Accountable leadership

Meanwhile, every few weeks you flip the switch and nothing happens. No telegrams from the government. No national emergency. Just the same old sound of power humming through the wires, in thousands of homes, like in that house outside Nairobi. And you think: if that’s the case, then why the loud announcement? Why the global speech about rationing, the 10,000 MW ambitions, trillion-shilling budgets? Because the crisis isn’t for us—it’s for the deal-makers.

It doesn’t stop at power. The same pattern plays out in telecoms, in transport, infrastructure. The public is told: wait for the next solution, pay for the next fix, bear the cost of delay. And at the end, the result is the transfer of a public asset into private hands. And we’re left with higher tariffs, less transparency and less control.

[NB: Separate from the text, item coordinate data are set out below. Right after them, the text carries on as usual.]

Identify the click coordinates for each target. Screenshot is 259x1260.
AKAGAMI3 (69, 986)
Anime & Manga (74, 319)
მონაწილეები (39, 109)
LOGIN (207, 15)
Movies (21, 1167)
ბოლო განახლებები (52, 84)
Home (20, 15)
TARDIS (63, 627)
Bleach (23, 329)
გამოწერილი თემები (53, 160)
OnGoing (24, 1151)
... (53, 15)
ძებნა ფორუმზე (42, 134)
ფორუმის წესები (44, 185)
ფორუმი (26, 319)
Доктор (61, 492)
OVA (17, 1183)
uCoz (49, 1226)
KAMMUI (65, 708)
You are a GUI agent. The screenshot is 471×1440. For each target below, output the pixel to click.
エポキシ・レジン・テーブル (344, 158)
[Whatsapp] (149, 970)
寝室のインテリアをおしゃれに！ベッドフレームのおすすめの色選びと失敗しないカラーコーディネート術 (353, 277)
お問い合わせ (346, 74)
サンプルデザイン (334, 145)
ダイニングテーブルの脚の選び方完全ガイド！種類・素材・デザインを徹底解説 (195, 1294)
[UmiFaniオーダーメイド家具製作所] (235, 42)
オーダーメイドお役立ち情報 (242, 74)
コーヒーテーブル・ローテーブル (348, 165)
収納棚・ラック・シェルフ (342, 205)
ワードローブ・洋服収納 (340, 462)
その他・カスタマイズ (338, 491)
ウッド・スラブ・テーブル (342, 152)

We already know the fatigue. The young father who can’t study by night because the transformer tripped. The teenager who gives up on the online class because WiFi died. The small business owner who resorts to a noisy generator because the grid connection is unreliable. The young professional who wonders if the promise of “industrialising Kenya” was ever really meant for him—or for someone else’s boardroom.

So ask yourself: when the President announces nationwide power rationing, who is the address-book intended for? Who sits in the room writing the terms of the “investment” that will fix it? And who will pay, once again? Because as power cables creak and contracts shift hands, we—the consumers, the taxpayers—are getting the raw end.

Kenya does not need a bold new generation narrative. It needs honest management, wiring that works, accountable leadership, transparent procurement, standardised power purchase costs, and a regulator that defends the public interest—not private profit. 

Ngunyi is an active citizen and a business owner of a tech startup working in the marketing automation space.